4.: If the dummy node corresponding to the new price position does not exist, it is obtained from the free pool and added to the horizontal linked list, and the order node is added at the head of the vertical linked list under the newly added dummy node.

C.

DELETE Order

1.: Using the OrderID field in the request as an address, read the OrderIndex from the order index table stored in DRAM. Reset the flag in the DRAM location indicating that the location content (OrderIndex) is no longer valid.
2.: Locate the order node using the OrderIndex. The order node is at the same offset in block RAM (BRAM) as the order structure in SRAM and this offset is equal to the OrderIndex. Remove the order node from the linked list by manipulating the pointers in the time vertical linked list. If it was the only node under the dummy node, then remove the corresponding dummy node as well. Return the order node back to the free pool FIFO.
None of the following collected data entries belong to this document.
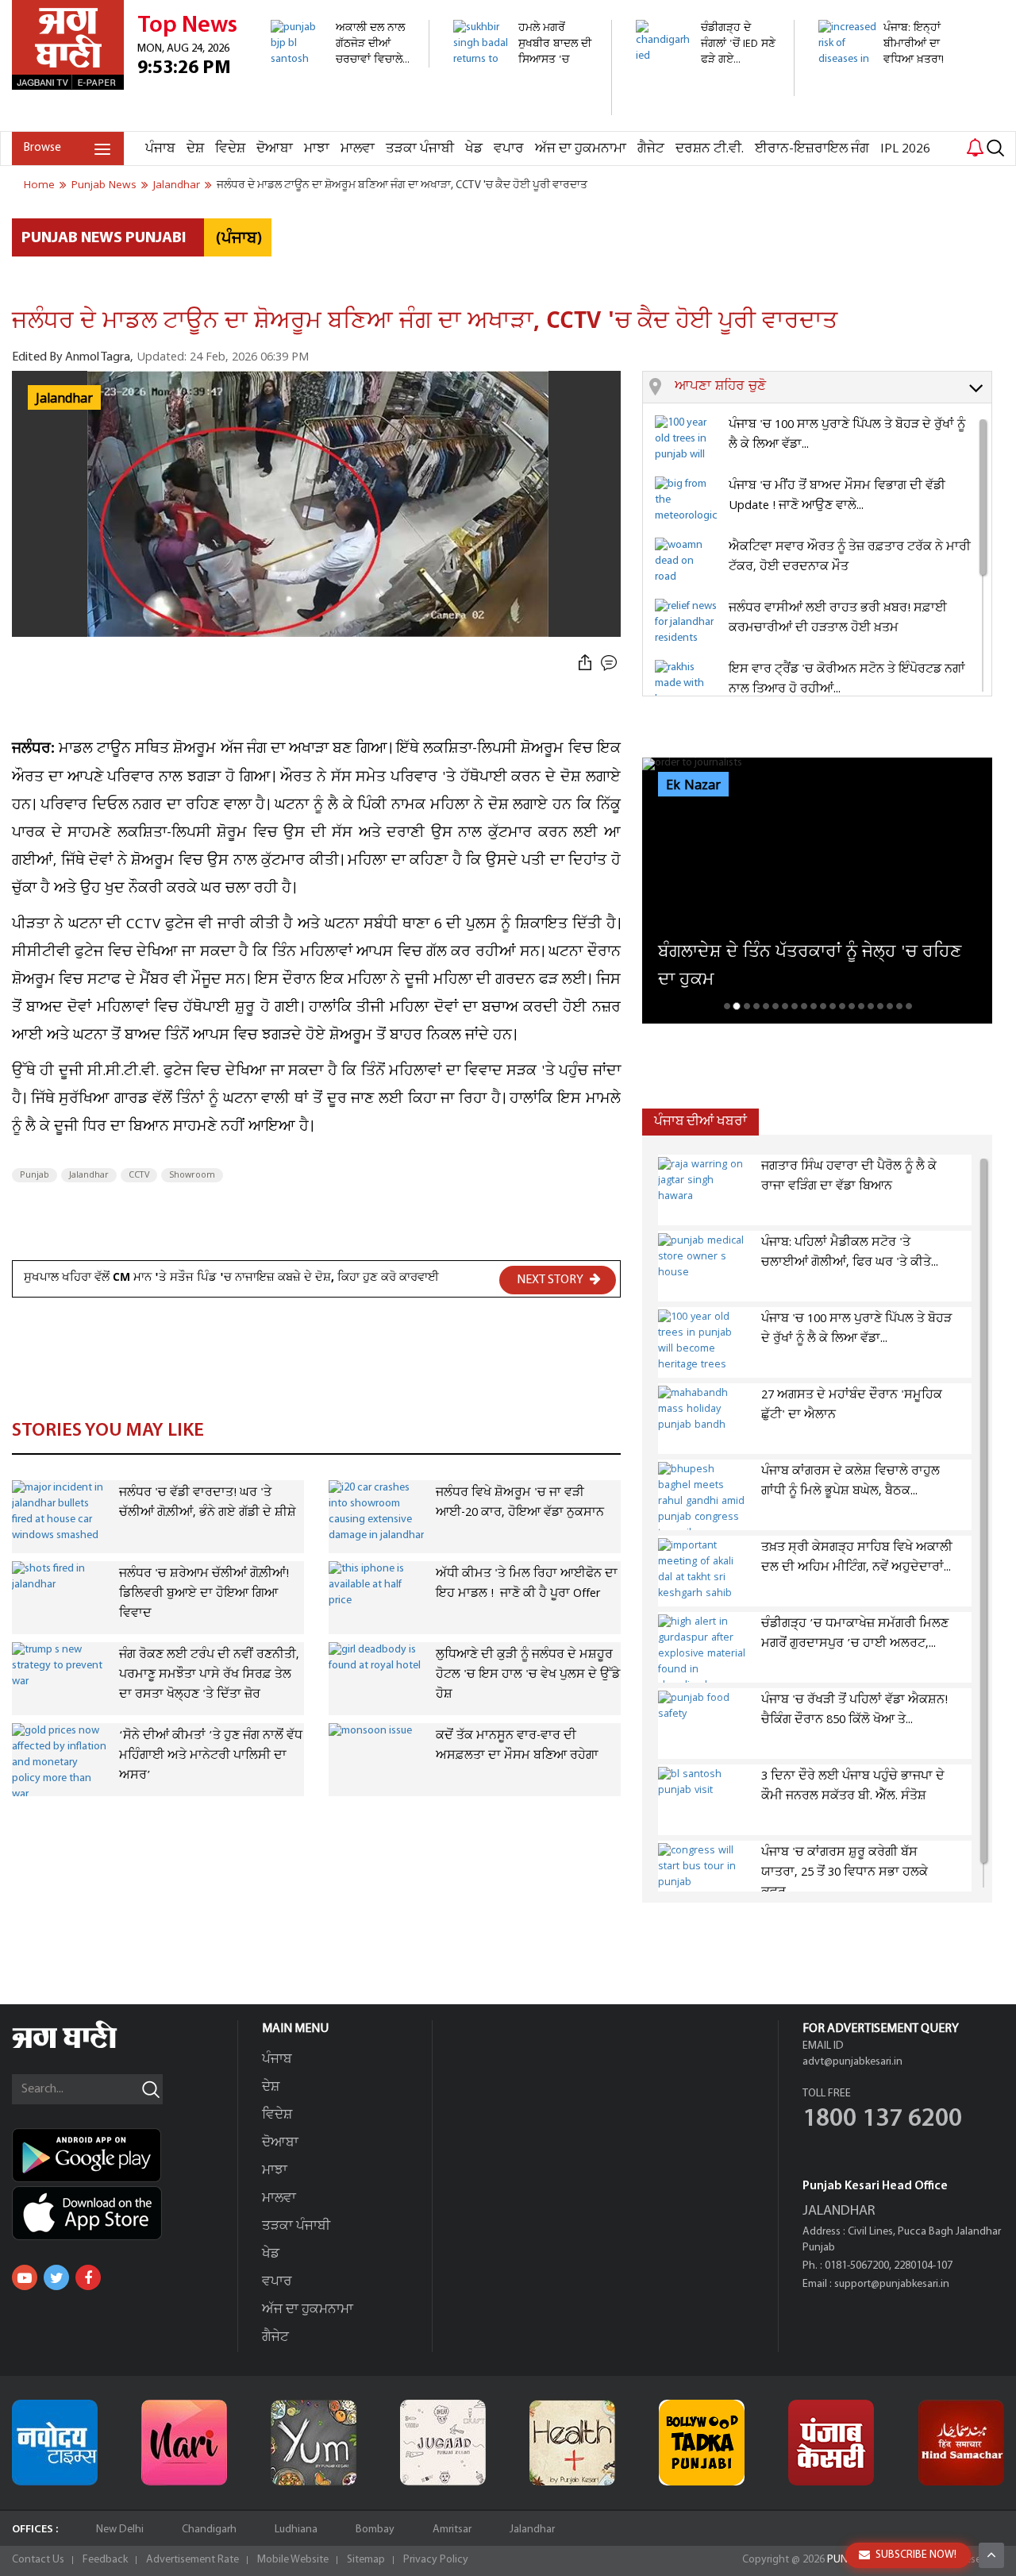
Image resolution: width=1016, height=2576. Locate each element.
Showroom (192, 1175)
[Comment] (610, 663)
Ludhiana (296, 2530)
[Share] (585, 663)
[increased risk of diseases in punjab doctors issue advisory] (888, 123)
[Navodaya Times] (55, 2442)
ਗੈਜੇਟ (650, 149)
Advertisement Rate (192, 2560)
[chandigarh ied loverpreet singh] (706, 88)
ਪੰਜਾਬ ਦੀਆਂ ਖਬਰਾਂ (700, 1121)
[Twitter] (56, 2277)
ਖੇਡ (474, 149)
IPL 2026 (905, 149)
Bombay (375, 2530)
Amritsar (452, 2530)
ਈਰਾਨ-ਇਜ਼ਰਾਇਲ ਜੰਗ (812, 149)
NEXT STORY (551, 1280)
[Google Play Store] (124, 2155)
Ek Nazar (693, 785)
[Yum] (313, 2442)
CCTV (139, 1175)
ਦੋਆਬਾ (274, 149)
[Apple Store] (124, 2213)
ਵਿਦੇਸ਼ (230, 149)
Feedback (105, 2560)
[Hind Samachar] (961, 2442)
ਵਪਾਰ (509, 149)
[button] (833, 387)
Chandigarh (209, 2530)
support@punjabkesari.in (891, 2284)
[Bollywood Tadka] (702, 2442)
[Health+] (572, 2442)
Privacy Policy (435, 2560)
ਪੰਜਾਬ (160, 149)
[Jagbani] (86, 2046)
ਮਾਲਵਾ (358, 149)
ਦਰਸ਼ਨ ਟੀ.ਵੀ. (709, 149)
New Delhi (120, 2530)
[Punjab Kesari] (831, 2442)
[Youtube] (24, 2277)
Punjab (34, 1175)
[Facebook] (88, 2277)
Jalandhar (89, 1175)
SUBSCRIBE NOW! (916, 2555)
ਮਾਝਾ (316, 149)
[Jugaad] (443, 2442)
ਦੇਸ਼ (195, 149)
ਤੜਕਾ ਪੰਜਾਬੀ (420, 149)
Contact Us (38, 2560)
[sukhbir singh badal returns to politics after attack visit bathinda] (523, 107)
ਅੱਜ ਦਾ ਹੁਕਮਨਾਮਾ (580, 149)
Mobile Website (293, 2560)
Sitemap (366, 2560)
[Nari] (184, 2442)
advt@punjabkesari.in (852, 2062)
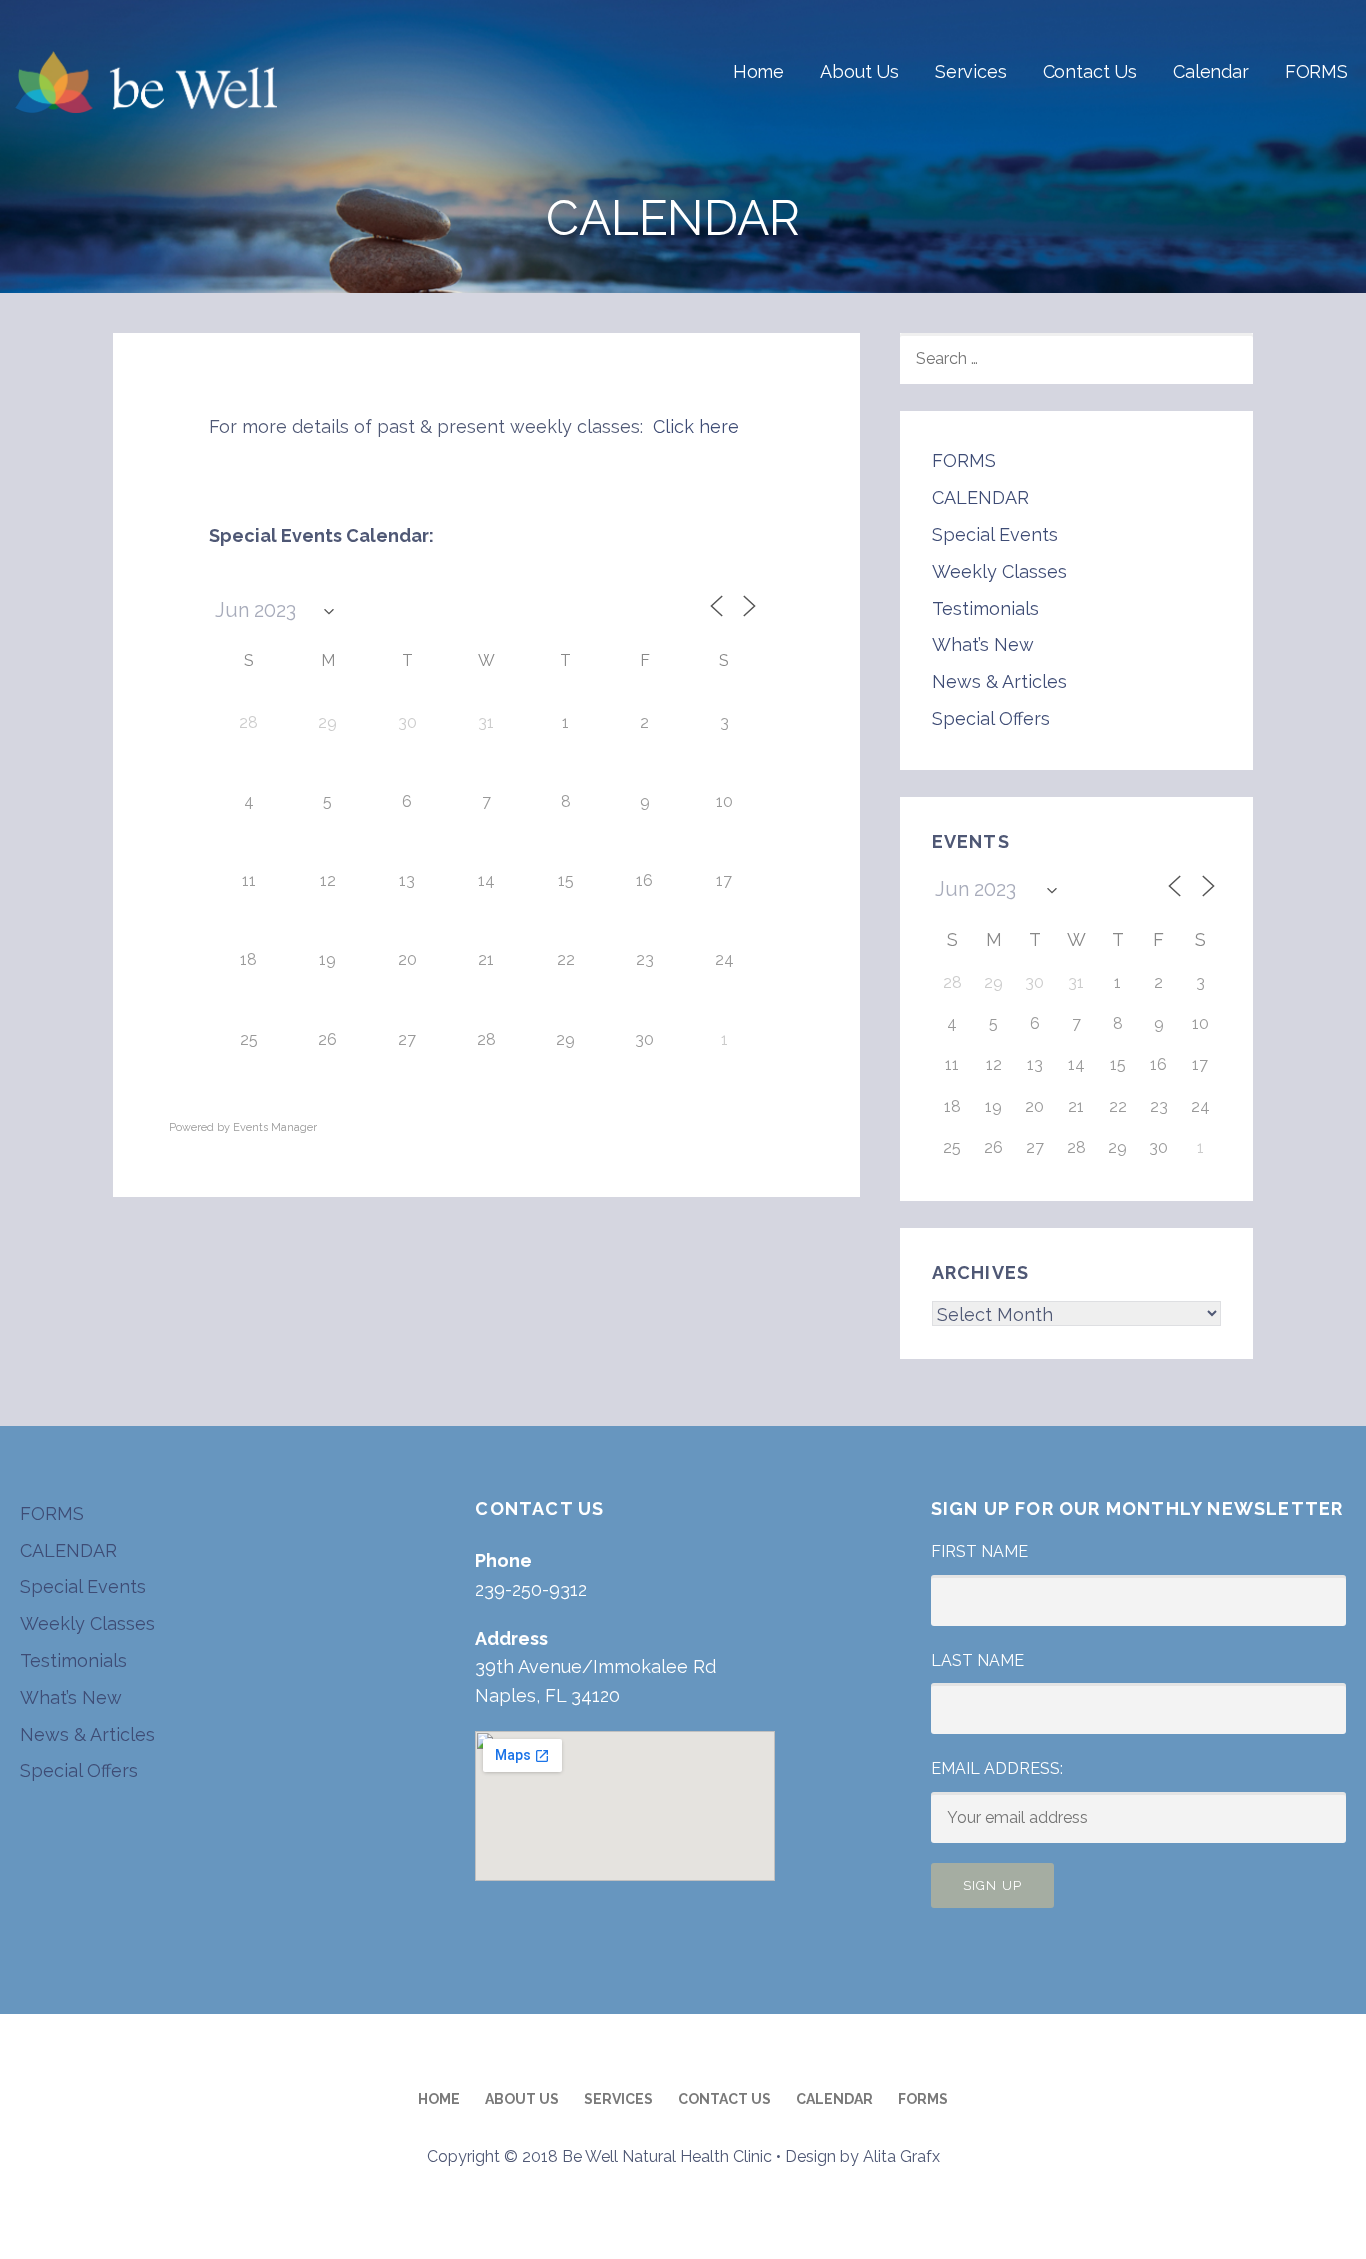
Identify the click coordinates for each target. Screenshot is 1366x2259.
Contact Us (1090, 71)
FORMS (1316, 71)
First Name (979, 1551)
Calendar (1211, 71)
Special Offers (991, 718)
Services (971, 71)
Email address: (997, 1768)
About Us (859, 71)
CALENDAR (980, 497)
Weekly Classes (999, 571)
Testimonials (985, 608)
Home (758, 71)
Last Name (977, 1660)
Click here (696, 426)
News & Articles (999, 681)
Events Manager (275, 1127)
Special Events (995, 534)
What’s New (983, 644)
The algorithmic steps for executing the INSERT, UPDATE, and DELETE commands are shown in Figure 8 below:

7. Performance Numbers

To obtain the performance numbers, we implemented the order processing block in HLS, Verilog, and software. The setup consisted of a Vivado HLS IDE and QuestaSim simulator for SystemVerilog. HLS code was run, first in the Vivado HLS IDE environment to confirm logical correctness. Co-simulation was conducted to understand whether the generated Verilog also worked correctly. The HLS code was synthesized on a Xilinx Ultrascale+ FPGA board (Virtex UltraScale+ VCU118-ES1 Evaluation Platform with xcvu9p-flga2104-2L FPGA). It was synthesized with a clock cycle of 3 ns. Latency numbers for overall processing (front end + order processing block) were computed for the system using C-RTL co-simulation in Vivado and the use of SystemVerilog simulations under QuestaSim. The software implementation of the front end and the order processing block consisted of C code run on a fault tolerant machine with a Red Hat Linux 7, 16-core CPU (Intel (R) Xenon(R) CPU ES-2667 V3 @ 3.20 GHz), and 256GB of RAM. The data structures used in the software were different since there was no consideration of the block RAM for software implementation. The software uses hashmap and treemap data structures for the order book. As for the synchronization, single-writer principles were followed to avoid locking contentions in the performance critical path. In a few scenarios, compare and swap low latency locks were used. Dedicated isolated cores were assigned to every process to avoid CPU switching. Due to the sequential nature of software, having more CPU cores did not give significant performance improvement.

The performance of the design was measured based on various parameters, namely, resource utilization, latency, and throughput. Overall, the time required for processing one order was around 500 ns for HLS and Verilog, while it was around 1 microsecond for software. Table 2 gives the details of the resource utilization of the final system after synthesis in the xcvu9p-flga2104-2L FPGA. These details of the resource utilization were made available by the Vivado HLS synthesis tool.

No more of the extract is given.